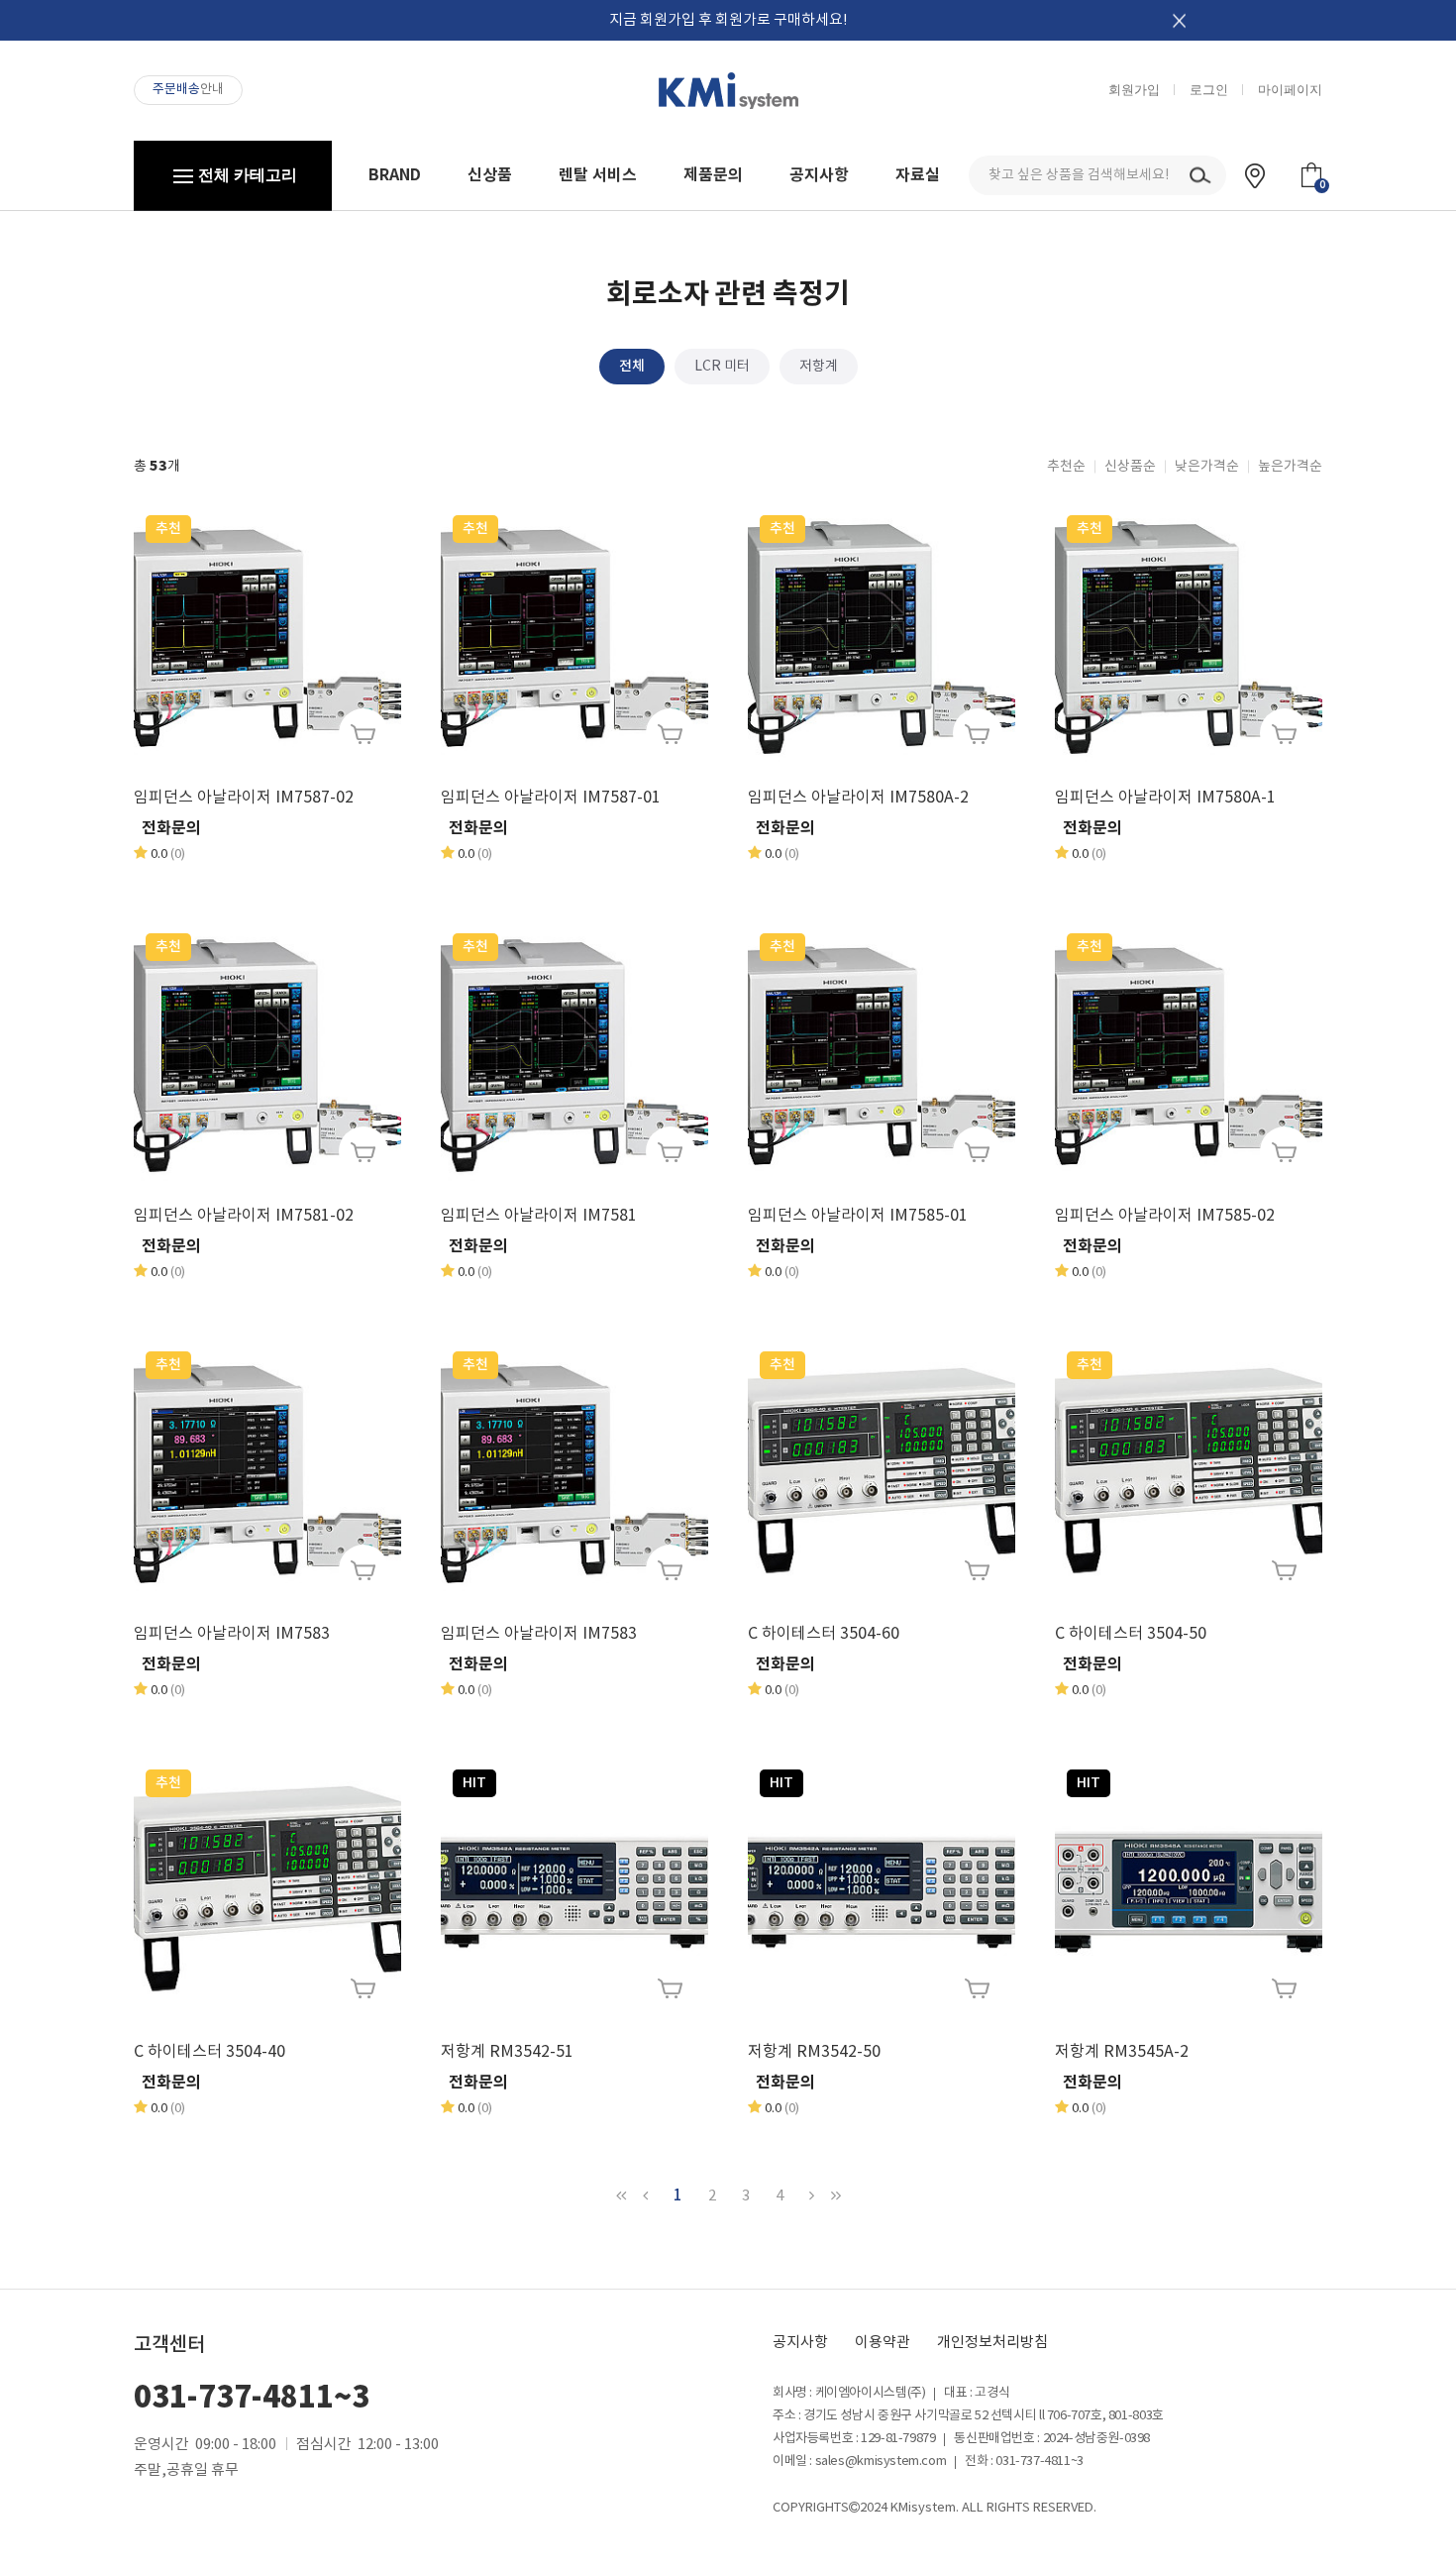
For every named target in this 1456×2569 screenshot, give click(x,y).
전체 (632, 366)
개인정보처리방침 (992, 2342)
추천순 (1066, 467)
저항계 (818, 367)
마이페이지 (1290, 89)
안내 (188, 89)
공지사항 (800, 2342)
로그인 (1209, 89)
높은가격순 (1290, 467)
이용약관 (882, 2342)
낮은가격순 (1207, 467)
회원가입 (1134, 89)
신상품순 (1130, 467)
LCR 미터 (722, 367)
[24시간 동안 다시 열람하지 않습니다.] (1179, 20)
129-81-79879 (898, 2438)
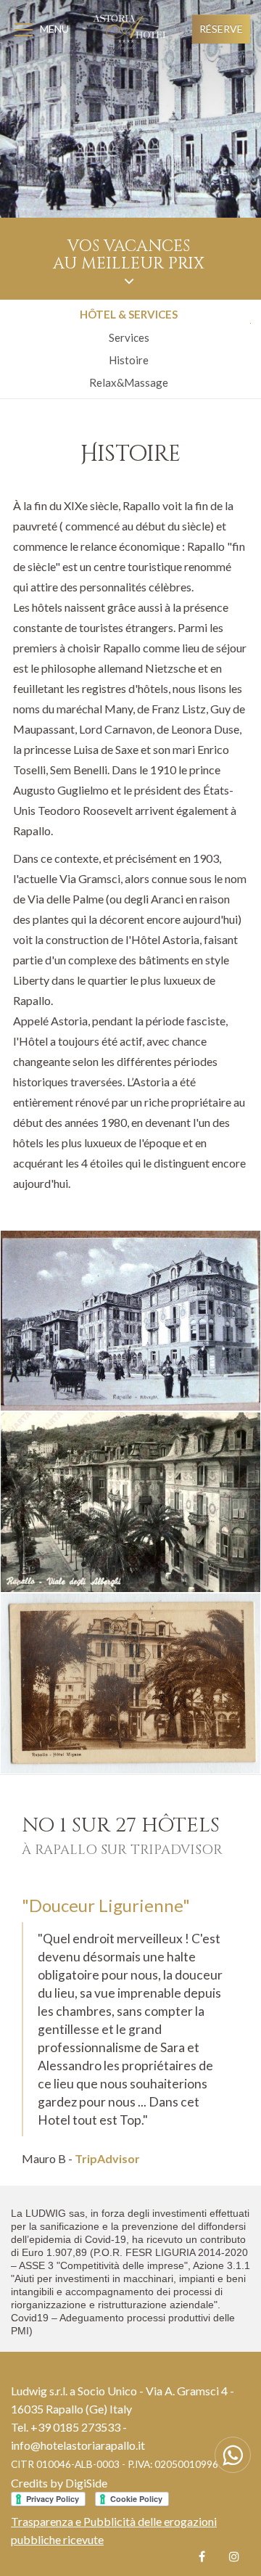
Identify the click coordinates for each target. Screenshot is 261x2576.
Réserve (221, 28)
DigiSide (86, 2483)
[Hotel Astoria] (130, 1320)
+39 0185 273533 (75, 2427)
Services (129, 337)
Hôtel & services (129, 314)
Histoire (129, 359)
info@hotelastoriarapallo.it (78, 2445)
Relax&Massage (128, 382)
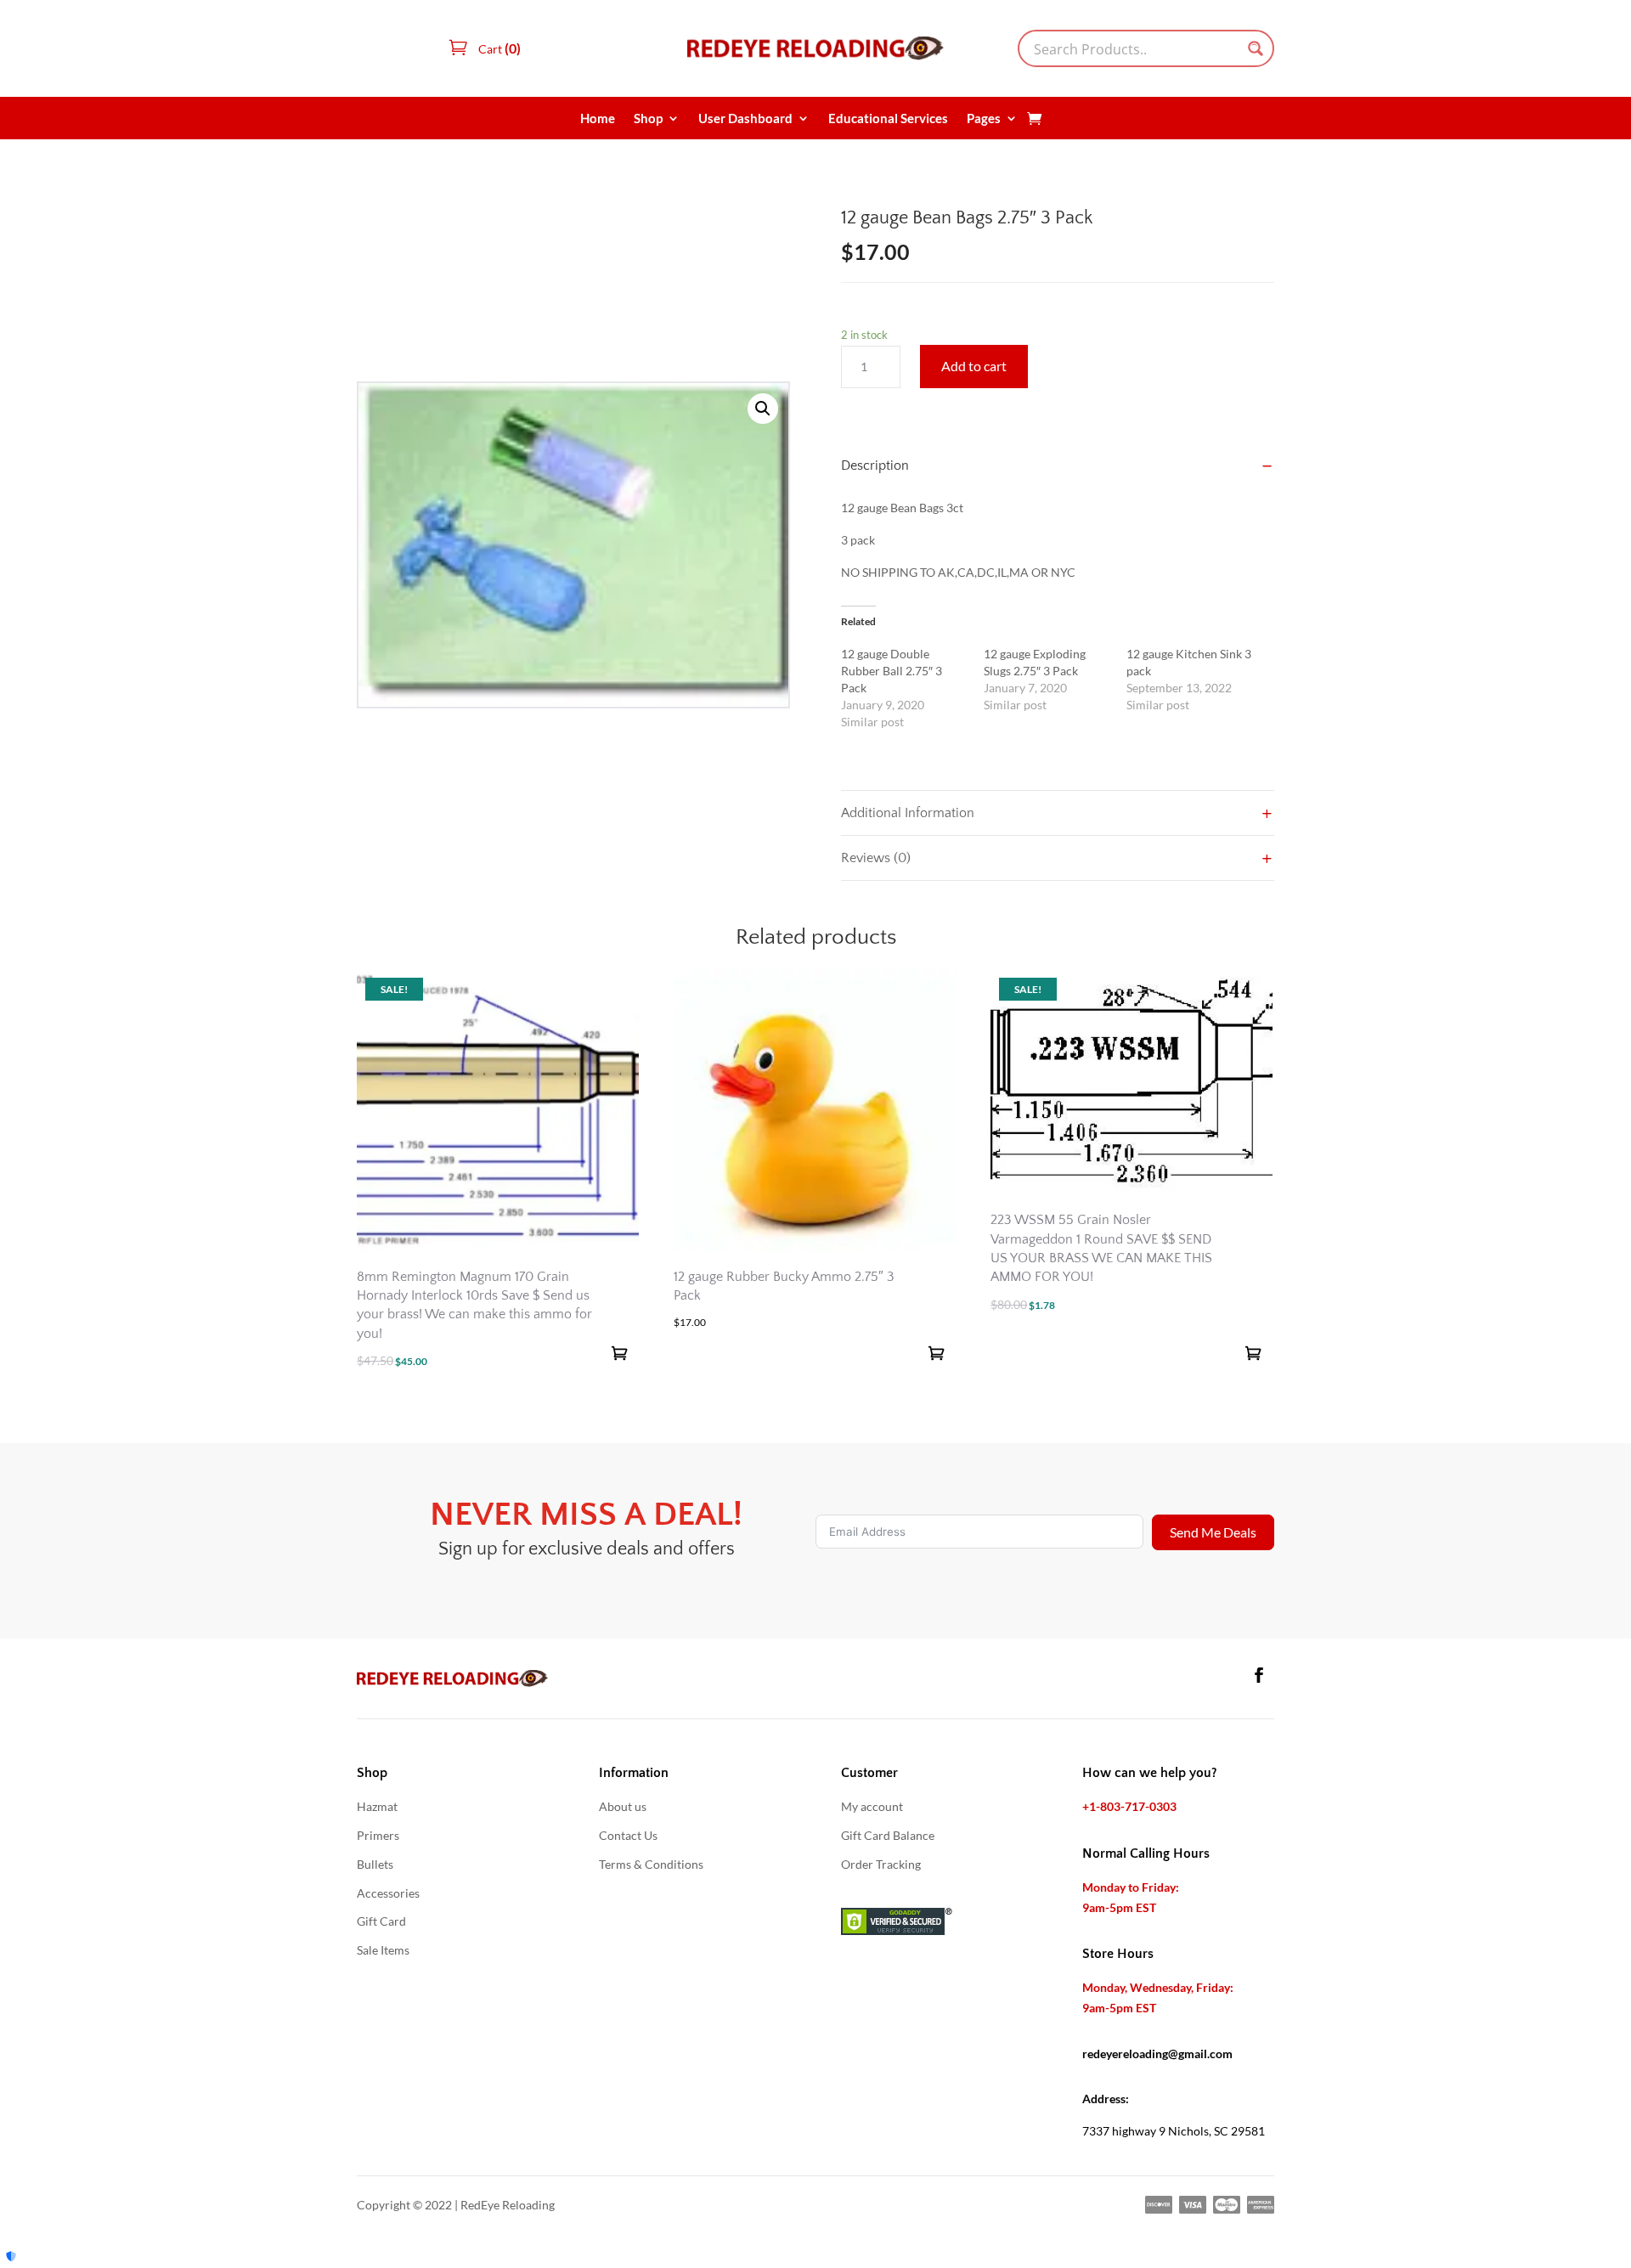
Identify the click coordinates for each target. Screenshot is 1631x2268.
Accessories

______

### Aim of the exercise
Nothing but the lines from the one containing "129-81-79879 (898, 2438)" through the end of the entries should be written out, exactly and without pictures.

### Exercise response
129-81-79879 (898, 2438)
Identify the click coordinates for each target. Screenshot is 261x2576.
Réserve (221, 28)
DigiSide (86, 2483)
[Hotel Astoria] (130, 1320)
+39 0185 273533 (75, 2427)
Services (129, 337)
Hôtel & services (129, 314)
Histoire (129, 359)
info@hotelastoriarapallo.it (78, 2445)
Relax&Massage (128, 382)
Identify the click coordinates for each target. Screenshot is 1631x2268.
Accessories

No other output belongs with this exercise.